# Text segment
Why would a white plastic button turn purple from an indigo dyebath?
Indirubin is one the most curious components of indigo. It is sometimes referred to as the “red” of indigo. Indirubin only occurs in natural indigo and you will not find it in a synthetically produced pigment. Indirubin is valued for its medicinal applications.
Some dyers have been successful at manipulating the extraction and pH of indigo in order to reveal the mysterious purple/red color of indirubin on a textile. I have no real experience with this process.
At one point I did learn how to analyze an indigo pigment in order to determine the presence of indirubin. If indirubin is present, it is an indicator that the pigment is made from plants and not synthetically produced. Natural indigo has varying amounts of indirubin. The process of analyzing uses solvents and chemicals so it is not something that I want to do on a regular basis.

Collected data

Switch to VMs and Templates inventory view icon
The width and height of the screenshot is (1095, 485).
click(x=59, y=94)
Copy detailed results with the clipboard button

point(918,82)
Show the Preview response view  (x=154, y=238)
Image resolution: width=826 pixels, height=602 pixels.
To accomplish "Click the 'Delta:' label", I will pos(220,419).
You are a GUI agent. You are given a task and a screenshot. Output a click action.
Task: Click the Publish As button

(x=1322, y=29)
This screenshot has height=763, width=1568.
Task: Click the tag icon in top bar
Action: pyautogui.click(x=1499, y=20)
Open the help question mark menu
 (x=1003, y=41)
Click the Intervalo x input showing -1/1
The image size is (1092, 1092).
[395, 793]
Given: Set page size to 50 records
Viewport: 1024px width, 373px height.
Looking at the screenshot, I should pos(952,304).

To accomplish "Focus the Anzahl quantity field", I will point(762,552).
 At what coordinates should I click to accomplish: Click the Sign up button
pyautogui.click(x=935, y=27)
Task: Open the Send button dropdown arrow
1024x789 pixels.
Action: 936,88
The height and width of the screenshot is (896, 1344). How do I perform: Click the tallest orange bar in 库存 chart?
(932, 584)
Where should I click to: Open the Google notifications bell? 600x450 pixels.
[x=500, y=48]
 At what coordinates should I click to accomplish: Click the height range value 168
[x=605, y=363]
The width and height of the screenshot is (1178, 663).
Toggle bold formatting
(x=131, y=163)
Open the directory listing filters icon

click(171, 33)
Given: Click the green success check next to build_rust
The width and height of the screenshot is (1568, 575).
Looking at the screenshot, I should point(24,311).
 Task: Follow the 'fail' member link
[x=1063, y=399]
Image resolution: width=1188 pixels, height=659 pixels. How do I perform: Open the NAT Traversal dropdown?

# Task objective
Please translate the sentence "Indirubin is valued for its medicinal applications." from the text on indigo and indirubin into Spanish.

# Result of the task
La indirrubina se valora por sus aplicaciones medicinales.